Clinical Trial: Melphalan, Lenalidomide, and Dexamethasone in Treating Patients With Primary Systemic Amyloidosis

Study Status: Completed
Recruit Status: Completed
Study Type: Interventional

Official Title: A Phase II Trial of MRD (Melphalan, Lenalidomide and Dexamethasone) for Patients With AL Amyloidosis

Brief Summary:

RATIONALE: Drugs used in chemotherapy, such as melphalan and dexamethasone, work in different ways to stop the growth of abnormal plasma cells, either by killing the cells or by stopping them from dividing. Biological therapies, such as lenalidomide, may stimulate the immune system in different ways and stop the abnormal plasma cells from growing. Giving melphalan together with lenalidomide and dexamethasone may be an effective treatment for primary systemic amyloidosis.

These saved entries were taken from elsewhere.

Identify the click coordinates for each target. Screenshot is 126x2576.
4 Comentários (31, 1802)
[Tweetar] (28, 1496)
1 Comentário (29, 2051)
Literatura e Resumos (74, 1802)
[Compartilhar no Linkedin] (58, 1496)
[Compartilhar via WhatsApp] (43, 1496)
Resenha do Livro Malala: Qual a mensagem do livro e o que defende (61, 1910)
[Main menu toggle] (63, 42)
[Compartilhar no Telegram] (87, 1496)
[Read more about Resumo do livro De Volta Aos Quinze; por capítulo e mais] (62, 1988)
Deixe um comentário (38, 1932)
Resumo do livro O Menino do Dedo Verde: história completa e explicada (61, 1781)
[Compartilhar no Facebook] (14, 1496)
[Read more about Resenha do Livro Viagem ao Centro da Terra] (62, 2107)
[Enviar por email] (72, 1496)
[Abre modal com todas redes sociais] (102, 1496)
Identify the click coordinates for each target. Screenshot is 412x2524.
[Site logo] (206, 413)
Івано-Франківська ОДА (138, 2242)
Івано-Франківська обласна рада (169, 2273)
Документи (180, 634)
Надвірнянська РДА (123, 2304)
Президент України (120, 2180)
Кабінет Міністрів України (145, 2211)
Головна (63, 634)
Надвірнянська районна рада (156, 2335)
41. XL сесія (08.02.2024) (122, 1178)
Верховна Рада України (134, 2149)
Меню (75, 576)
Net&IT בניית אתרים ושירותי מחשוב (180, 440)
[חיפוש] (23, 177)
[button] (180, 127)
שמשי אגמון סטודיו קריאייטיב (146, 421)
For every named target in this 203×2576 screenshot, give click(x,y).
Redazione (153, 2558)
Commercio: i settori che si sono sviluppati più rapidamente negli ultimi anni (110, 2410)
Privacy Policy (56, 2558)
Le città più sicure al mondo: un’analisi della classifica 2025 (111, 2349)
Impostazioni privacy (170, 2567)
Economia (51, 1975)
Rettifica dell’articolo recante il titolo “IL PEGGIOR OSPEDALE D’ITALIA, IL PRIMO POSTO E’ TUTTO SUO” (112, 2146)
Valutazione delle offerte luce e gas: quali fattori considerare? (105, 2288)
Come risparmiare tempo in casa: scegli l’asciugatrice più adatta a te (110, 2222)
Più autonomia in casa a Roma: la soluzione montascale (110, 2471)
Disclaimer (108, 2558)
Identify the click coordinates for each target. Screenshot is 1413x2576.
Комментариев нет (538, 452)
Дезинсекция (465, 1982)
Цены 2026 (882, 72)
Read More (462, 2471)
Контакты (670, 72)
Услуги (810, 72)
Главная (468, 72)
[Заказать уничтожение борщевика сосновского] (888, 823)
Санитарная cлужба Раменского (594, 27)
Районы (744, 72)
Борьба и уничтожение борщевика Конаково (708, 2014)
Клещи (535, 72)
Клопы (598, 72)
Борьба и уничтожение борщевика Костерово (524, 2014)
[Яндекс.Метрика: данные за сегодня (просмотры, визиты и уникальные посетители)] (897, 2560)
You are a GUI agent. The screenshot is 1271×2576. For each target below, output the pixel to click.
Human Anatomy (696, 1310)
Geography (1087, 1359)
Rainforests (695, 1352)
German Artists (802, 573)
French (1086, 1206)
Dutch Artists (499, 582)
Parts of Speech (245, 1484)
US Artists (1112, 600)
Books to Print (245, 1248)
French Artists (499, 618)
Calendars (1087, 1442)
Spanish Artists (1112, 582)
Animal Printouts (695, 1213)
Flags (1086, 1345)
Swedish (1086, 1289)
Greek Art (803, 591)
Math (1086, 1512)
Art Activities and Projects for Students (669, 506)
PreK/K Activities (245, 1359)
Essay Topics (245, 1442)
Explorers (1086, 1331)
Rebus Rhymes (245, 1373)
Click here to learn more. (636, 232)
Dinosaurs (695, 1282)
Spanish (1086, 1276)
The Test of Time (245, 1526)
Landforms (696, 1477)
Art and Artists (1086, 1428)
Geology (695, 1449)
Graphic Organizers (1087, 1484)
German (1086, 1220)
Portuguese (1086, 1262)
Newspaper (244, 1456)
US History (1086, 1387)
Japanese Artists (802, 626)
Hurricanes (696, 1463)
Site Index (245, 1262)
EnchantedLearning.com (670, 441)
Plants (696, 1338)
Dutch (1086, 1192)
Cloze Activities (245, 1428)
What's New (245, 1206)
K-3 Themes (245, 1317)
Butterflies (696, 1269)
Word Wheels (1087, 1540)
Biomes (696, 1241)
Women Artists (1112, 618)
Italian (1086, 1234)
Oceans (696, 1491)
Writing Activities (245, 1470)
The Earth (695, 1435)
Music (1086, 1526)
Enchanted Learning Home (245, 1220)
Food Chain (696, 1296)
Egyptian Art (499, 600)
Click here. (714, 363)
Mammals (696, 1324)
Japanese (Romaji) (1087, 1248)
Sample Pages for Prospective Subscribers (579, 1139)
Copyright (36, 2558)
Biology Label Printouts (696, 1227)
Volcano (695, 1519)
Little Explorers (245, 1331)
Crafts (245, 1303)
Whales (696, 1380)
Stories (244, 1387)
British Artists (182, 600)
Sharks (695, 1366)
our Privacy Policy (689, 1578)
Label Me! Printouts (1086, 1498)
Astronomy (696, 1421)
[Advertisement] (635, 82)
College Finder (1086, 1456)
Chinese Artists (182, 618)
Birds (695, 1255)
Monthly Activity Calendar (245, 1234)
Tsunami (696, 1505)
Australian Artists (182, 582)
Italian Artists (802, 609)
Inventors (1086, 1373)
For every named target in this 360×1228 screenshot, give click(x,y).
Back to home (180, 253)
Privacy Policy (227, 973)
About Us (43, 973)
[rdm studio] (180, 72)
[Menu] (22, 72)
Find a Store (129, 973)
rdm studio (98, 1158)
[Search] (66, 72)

PURPOSE: This phase II trial is studying the side effects and how well giving melphalan together with lenalidomide and dexamethasone works in treating patients with primary systemic amyloidosis.

Detailed Summary:

OBJECTIVES:

Primary

• To determine the tolerability and safety of melphalan, lenalidomide, and dexamethasone, in terms of toxicity, in patients with primary systemic amyloidosis.
• To determine the hematologic response rate in patients treated with this regimen.

Secondary

• To assess organ response in patients treated with this regimen.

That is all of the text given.